Samstag, 2. Juli 2011

Noctambule II: Unerwartete Gäste

Dies ist ein Kapitel aus KayGees Noctambule Band Zwei. Für eine Inhaltsübersicht zu bisherigen Inhalten schaut doch bitte hier: Inhaltsübersicht Noctambule II

Annabelle hatte gute Laune. Mit einem Schlag hatten sich für sie mehrere Probleme in Luft aufgelöst. Dass sie nun für eine ganze Weile in Trauerflor herumlaufen musste, war ärgerlich, aber leicht in Kauf zu nehmen. Während sie sich ein wenig Puder auflegte und ihrer Zofe durch den Spiegel beim Frisieren ihrer Haare zusah, dachte sie an Miriam.
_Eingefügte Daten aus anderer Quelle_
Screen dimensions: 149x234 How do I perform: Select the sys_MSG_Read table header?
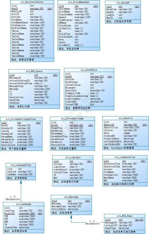pyautogui.click(x=125, y=216)
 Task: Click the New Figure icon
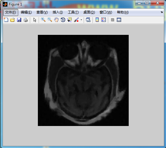tap(6, 20)
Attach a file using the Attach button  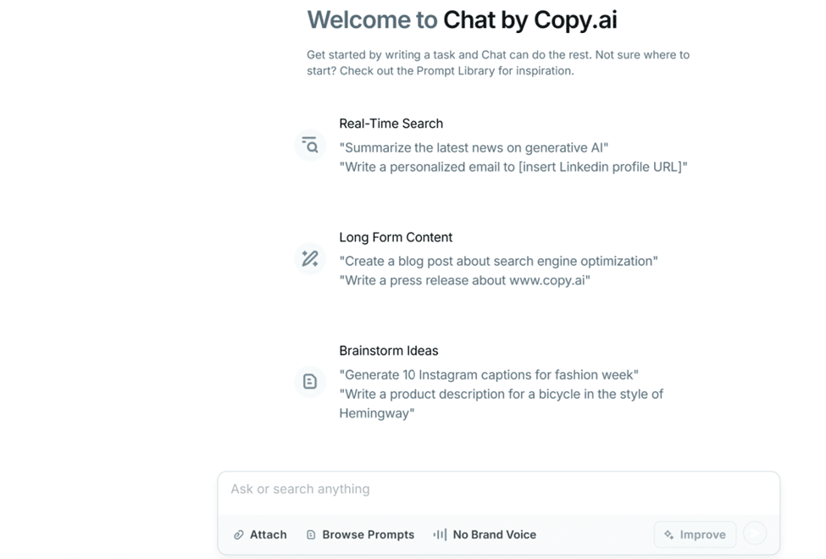point(260,534)
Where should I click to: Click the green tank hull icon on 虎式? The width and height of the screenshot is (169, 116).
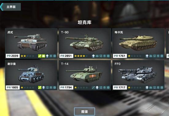coord(43,56)
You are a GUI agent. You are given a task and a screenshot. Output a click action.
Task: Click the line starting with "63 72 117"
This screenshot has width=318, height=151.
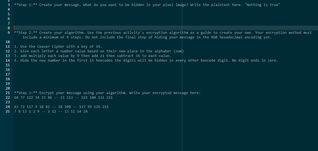coord(61,107)
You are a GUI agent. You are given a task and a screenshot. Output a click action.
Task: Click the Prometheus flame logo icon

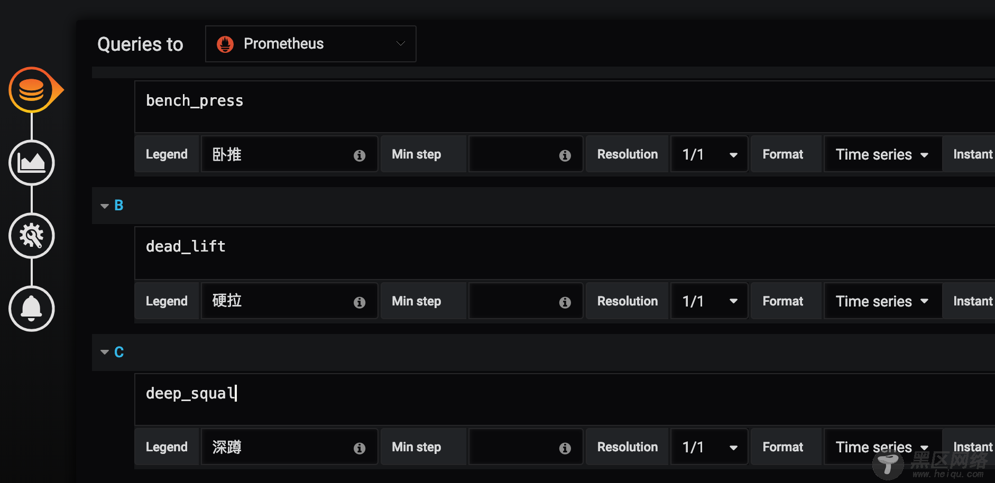(x=225, y=44)
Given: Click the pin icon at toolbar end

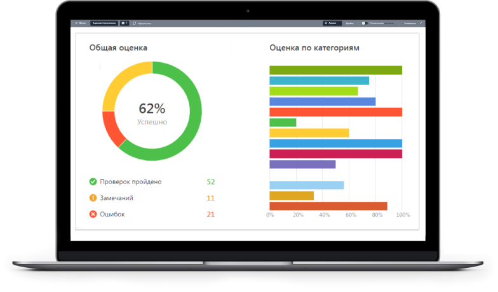Looking at the screenshot, I should coord(421,23).
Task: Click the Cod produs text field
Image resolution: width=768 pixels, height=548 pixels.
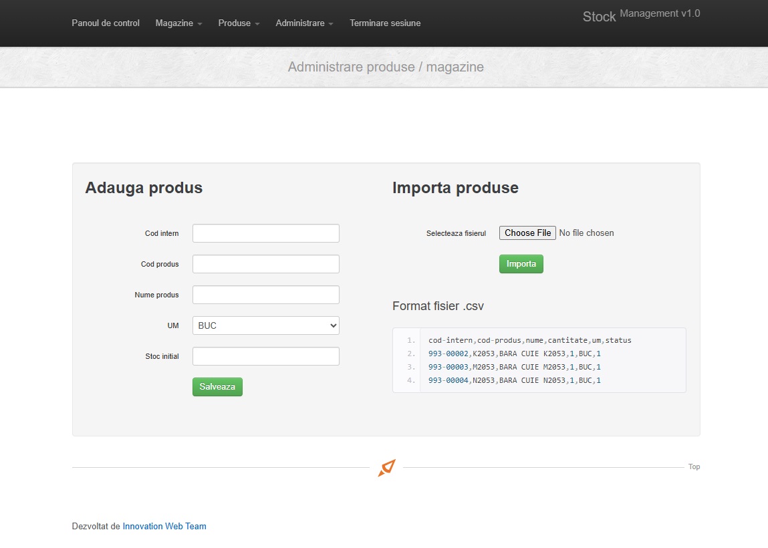Action: pyautogui.click(x=265, y=264)
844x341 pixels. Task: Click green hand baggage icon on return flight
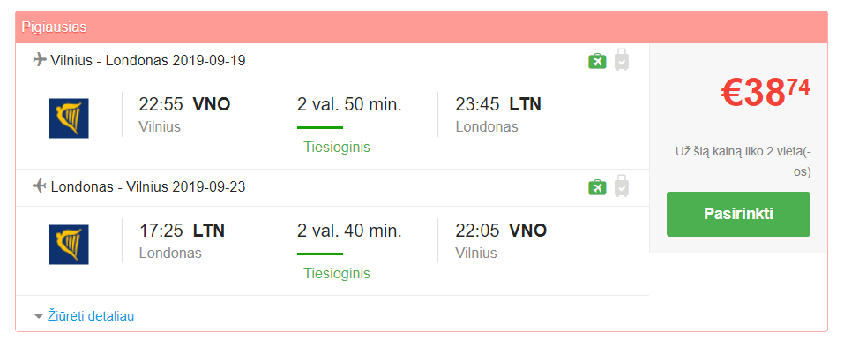pyautogui.click(x=597, y=187)
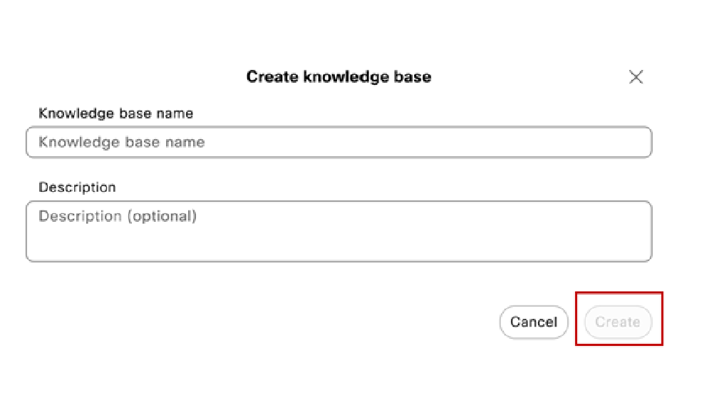The width and height of the screenshot is (724, 413).
Task: Click the greyed-out Create button outlined in red
Action: tap(619, 322)
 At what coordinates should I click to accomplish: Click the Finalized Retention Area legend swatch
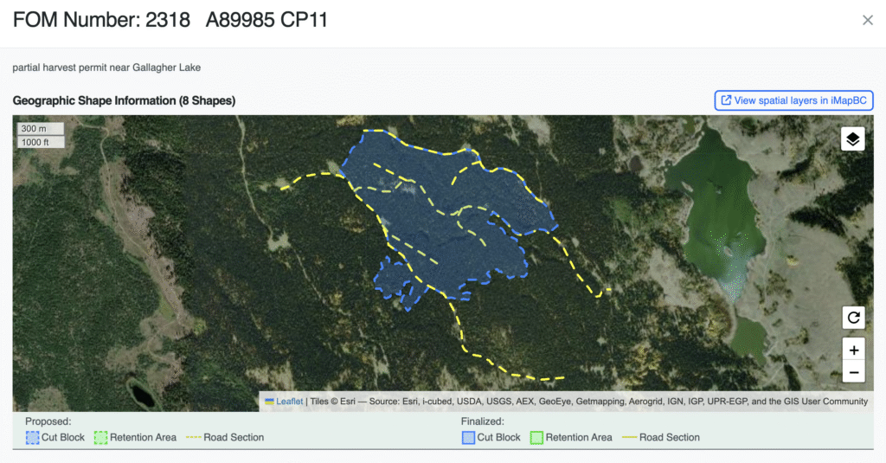(x=536, y=438)
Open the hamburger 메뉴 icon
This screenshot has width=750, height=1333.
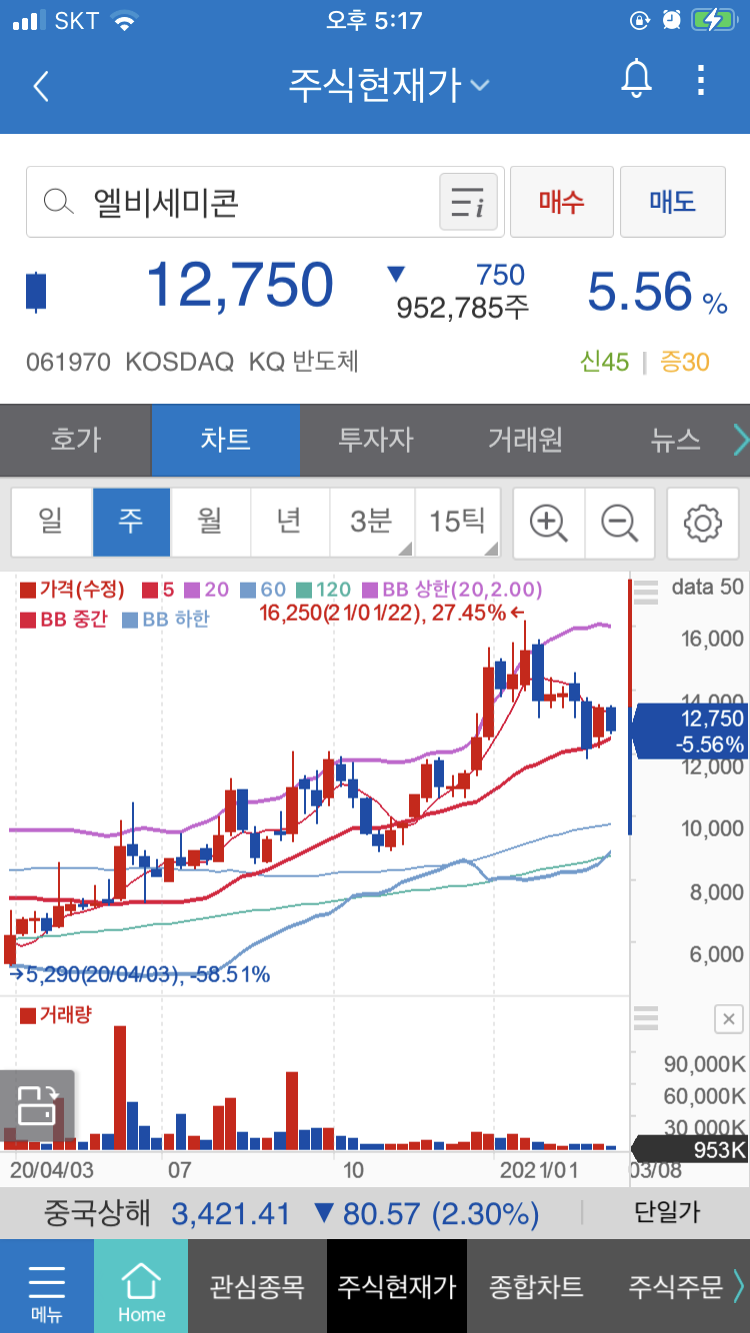point(46,1285)
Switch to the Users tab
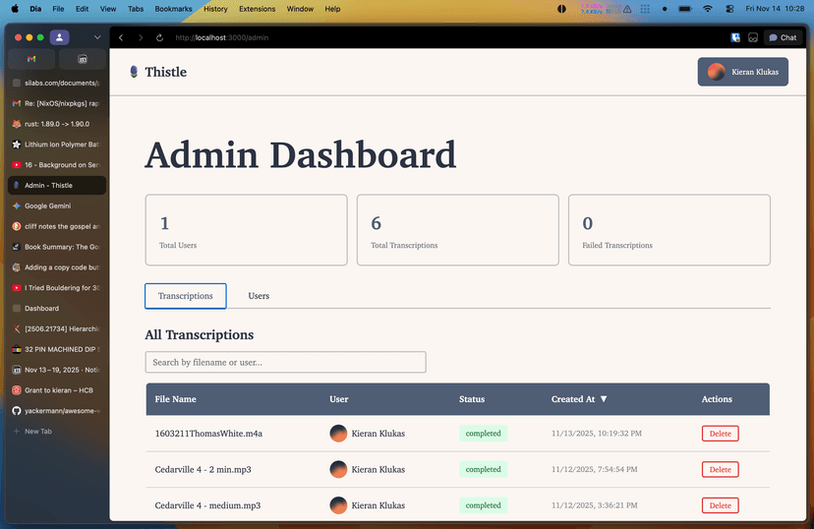The image size is (814, 529). click(259, 296)
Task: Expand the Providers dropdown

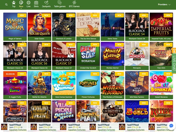Action: tap(164, 5)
Es war nicht leicht gewesen, dem Mädchen die Nachricht zu überbringen.
Sicherlich, sie würde darüber hinweg kommen. Viele junge Frauen verloren ihre Väter früh. So war das nun einmal. Es tat Annabelle schrecklich leid, dass ihre hübsche Tochter nun mindestens ein halbes Jahr lang in Trauer zu leben hatte. Das beinhaltete immerhin das Fernbleiben von allen Feierlichkeiten im Gesellschaftsleben. Aber Annabelle hatte bereits einen Plan gefasst. Sie würde mit Miriam einfach auf Reisen gehen.
Während die Zofe nun einen schwarz-durchsichtigen Schleier dekorativ an ihrer Frisur befestigte sah sich Annabelle bereits auf Reisen. Kurz hatte sie Bilder von einem auslaufenden Schiff vor sich, von luxuriösen Kabinen und von fremden Ländern. Miriam würde das sicherlich großen Spaß machen. Sie würde in dieser Zeit heranreifen und wer weiß, vielleicht fand sich eine Gelegenheit, aus einem kleinen Flirt eine gute Heirat herauszuhandeln.
Annabelle erhob sich und zog sich sorgfältig die langen Handschuhe aus schwarzer Seide über. Es galt nun, diesen Abend zu überstehen, die Totenwache zu halten und den schrecklichen Gesang der Klageweiber zu ertragen. Morgen wäre der Leichnam bereits fort.
Sie würde morgen früh eine pompöse Bestattung organisieren und dann hatte sie die schlimme Zeit hinter sich. Das war eine Kleinigkeit. Als sie die Zofe mit einem Nicken verabschiedete, gestattete sie sich ein kleines Lächeln. Es war so einfach gewesen.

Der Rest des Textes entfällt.